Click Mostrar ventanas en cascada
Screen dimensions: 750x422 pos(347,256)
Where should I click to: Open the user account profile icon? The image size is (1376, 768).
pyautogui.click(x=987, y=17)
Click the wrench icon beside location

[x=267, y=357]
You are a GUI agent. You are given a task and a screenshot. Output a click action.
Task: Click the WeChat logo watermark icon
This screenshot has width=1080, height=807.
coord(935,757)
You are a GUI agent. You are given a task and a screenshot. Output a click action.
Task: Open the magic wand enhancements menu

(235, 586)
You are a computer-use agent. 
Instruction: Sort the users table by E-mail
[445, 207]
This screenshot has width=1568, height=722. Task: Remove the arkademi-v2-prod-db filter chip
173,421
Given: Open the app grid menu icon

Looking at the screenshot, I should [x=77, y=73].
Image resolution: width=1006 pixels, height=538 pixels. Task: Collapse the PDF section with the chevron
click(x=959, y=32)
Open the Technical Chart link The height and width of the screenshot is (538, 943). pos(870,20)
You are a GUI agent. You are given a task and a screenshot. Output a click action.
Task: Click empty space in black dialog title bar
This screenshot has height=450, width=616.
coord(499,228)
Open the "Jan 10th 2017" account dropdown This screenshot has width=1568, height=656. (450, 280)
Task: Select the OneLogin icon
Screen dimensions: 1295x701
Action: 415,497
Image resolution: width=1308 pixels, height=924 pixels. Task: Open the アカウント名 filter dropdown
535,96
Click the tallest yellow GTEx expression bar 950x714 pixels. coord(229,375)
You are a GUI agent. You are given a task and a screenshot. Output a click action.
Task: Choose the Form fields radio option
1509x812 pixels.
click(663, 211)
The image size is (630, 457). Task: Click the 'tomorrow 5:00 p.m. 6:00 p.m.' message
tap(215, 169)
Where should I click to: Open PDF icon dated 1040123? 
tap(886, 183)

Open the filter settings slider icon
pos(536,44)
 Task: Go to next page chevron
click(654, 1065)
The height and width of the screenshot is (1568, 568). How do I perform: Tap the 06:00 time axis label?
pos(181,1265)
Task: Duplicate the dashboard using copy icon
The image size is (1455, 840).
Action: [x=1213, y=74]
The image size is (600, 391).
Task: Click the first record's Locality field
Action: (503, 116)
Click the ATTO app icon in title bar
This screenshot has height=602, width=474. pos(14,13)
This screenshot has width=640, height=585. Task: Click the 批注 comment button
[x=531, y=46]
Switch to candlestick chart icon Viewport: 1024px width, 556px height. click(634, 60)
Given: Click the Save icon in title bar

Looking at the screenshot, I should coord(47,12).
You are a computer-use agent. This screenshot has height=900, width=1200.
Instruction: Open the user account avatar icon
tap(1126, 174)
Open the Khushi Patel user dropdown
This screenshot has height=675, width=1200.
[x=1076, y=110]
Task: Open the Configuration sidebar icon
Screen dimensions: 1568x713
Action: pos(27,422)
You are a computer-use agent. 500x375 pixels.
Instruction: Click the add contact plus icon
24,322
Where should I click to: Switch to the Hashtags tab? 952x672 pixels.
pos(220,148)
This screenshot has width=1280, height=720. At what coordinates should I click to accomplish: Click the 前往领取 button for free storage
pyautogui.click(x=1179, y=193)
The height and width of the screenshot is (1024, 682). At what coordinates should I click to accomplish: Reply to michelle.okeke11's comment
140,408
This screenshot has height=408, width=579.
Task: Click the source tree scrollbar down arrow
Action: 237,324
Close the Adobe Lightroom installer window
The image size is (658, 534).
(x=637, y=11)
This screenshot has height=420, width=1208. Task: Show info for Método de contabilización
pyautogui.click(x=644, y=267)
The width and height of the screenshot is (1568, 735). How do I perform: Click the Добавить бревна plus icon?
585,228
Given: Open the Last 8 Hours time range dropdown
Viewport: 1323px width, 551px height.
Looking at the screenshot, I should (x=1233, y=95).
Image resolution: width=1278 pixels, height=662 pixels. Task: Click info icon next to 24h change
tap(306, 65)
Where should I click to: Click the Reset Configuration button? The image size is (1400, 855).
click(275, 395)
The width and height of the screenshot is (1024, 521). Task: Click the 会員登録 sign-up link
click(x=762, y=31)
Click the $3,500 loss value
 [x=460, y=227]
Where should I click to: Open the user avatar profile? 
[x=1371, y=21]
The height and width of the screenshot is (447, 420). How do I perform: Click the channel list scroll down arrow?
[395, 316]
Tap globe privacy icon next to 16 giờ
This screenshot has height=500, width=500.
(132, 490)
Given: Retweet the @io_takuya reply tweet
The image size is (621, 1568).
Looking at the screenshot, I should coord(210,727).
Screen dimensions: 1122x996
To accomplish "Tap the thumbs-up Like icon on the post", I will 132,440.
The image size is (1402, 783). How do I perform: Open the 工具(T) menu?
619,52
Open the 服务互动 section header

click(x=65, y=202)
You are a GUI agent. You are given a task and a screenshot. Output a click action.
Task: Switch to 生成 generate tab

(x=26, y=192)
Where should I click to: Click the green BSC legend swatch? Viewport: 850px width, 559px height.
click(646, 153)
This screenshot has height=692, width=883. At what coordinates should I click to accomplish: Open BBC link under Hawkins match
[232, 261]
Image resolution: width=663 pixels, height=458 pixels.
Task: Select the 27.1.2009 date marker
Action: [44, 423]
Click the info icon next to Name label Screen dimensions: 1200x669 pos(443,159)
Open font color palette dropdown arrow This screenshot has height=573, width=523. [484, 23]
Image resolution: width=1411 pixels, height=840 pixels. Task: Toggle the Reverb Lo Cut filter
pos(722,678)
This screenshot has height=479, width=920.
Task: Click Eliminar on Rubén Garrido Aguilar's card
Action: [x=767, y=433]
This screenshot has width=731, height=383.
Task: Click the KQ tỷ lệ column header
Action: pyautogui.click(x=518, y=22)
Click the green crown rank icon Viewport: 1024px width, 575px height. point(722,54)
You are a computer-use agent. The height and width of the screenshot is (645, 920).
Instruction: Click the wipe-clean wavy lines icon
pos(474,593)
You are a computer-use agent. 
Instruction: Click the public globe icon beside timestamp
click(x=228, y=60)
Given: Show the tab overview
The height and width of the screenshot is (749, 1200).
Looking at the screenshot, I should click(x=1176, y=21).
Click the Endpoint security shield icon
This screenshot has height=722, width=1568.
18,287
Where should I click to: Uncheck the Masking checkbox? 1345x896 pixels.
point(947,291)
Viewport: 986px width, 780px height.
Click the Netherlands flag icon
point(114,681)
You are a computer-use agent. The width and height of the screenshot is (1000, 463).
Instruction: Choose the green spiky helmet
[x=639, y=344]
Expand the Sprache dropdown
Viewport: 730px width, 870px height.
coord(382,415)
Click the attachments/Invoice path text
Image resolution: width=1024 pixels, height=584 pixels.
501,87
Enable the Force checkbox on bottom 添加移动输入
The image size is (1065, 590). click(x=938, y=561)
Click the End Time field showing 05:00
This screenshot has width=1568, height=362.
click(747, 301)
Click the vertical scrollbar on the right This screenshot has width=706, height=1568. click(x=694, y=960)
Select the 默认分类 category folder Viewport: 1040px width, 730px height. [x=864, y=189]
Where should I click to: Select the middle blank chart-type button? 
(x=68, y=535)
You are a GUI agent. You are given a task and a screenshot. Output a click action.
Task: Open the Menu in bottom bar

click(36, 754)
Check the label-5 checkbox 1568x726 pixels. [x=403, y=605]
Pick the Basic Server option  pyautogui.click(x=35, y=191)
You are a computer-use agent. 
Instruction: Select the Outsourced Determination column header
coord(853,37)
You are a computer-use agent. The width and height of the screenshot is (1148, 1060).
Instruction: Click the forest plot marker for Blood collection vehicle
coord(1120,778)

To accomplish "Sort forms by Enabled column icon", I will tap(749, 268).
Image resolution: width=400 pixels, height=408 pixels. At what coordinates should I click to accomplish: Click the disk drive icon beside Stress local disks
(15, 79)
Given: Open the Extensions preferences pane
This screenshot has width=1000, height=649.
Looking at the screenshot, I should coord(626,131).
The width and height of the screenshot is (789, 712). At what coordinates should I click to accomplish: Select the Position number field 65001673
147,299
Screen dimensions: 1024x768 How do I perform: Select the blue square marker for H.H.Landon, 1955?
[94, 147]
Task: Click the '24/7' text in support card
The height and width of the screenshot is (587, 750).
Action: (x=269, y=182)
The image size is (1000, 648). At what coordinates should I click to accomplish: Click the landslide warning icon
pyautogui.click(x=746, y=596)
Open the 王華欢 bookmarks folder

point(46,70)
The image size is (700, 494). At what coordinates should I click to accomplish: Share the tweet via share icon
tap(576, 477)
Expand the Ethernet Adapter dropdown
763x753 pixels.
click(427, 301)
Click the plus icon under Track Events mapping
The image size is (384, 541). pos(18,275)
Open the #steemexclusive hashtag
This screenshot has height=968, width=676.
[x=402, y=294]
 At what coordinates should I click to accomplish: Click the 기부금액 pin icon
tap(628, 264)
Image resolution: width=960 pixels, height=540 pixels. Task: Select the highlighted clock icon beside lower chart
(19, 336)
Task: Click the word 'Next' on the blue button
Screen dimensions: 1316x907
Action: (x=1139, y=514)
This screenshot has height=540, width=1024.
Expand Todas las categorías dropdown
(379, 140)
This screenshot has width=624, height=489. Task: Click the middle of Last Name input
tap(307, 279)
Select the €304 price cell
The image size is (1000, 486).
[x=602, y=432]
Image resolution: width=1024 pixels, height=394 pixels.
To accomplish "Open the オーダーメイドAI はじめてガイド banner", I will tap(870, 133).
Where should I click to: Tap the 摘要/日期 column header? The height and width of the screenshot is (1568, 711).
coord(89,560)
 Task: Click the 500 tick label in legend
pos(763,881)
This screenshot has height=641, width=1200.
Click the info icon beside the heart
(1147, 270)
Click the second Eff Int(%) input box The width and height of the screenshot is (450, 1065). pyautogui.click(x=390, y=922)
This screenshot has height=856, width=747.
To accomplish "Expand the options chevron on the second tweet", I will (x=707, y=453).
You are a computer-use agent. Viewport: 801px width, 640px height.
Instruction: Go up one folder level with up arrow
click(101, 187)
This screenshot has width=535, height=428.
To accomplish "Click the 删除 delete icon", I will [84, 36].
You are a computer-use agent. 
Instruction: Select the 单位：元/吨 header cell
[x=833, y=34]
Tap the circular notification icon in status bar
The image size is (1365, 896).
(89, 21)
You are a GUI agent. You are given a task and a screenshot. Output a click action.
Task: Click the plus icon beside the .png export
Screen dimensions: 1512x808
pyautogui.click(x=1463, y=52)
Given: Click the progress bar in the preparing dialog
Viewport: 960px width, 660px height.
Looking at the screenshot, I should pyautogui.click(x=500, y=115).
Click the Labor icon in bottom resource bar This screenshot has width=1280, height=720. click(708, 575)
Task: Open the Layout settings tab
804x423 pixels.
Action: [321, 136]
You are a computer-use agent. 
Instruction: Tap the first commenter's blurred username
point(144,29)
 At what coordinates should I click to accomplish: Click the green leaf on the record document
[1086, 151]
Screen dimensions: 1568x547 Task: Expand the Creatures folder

### How to complete this task:
Can you repeat, word for word, every line above from the one containing "Given: Open the Extensions preferences pane" down to the one containing "Click the second", including both?

### Response to this task:
Given: Open the Extensions preferences pane
This screenshot has width=1000, height=649.
Looking at the screenshot, I should coord(626,131).
The width and height of the screenshot is (789, 712). At what coordinates should I click to accomplish: Select the Position number field 65001673
147,299
Screen dimensions: 1024x768 How do I perform: Select the blue square marker for H.H.Landon, 1955?
[94, 147]
Task: Click the '24/7' text in support card
The height and width of the screenshot is (587, 750).
Action: (x=269, y=182)
The image size is (1000, 648). At what coordinates should I click to accomplish: Click the landslide warning icon
pyautogui.click(x=746, y=596)
Open the 王華欢 bookmarks folder

point(46,70)
The image size is (700, 494). At what coordinates should I click to accomplish: Share the tweet via share icon
tap(576, 477)
Expand the Ethernet Adapter dropdown
763x753 pixels.
click(427, 301)
Click the plus icon under Track Events mapping
The image size is (384, 541). pos(18,275)
Open the #steemexclusive hashtag
This screenshot has height=968, width=676.
[x=402, y=294]
 At what coordinates should I click to accomplish: Click the 기부금액 pin icon
tap(628, 264)
Image resolution: width=960 pixels, height=540 pixels. Task: Select the highlighted clock icon beside lower chart
(19, 336)
Task: Click the word 'Next' on the blue button
Screen dimensions: 1316x907
Action: (x=1139, y=514)
This screenshot has height=540, width=1024.
Expand Todas las categorías dropdown
(379, 140)
This screenshot has width=624, height=489. Task: Click the middle of Last Name input
tap(307, 279)
Select the €304 price cell
The image size is (1000, 486).
[x=602, y=432]
Image resolution: width=1024 pixels, height=394 pixels.
To accomplish "Open the オーダーメイドAI はじめてガイド banner", I will tap(870, 133).
Where should I click to: Tap the 摘要/日期 column header? The height and width of the screenshot is (1568, 711).
coord(89,560)
 Task: Click the 500 tick label in legend
pos(763,881)
This screenshot has height=641, width=1200.
Click the info icon beside the heart
(1147, 270)
Click the second Eff Int(%) input box The width and height of the screenshot is (450, 1065). pyautogui.click(x=390, y=922)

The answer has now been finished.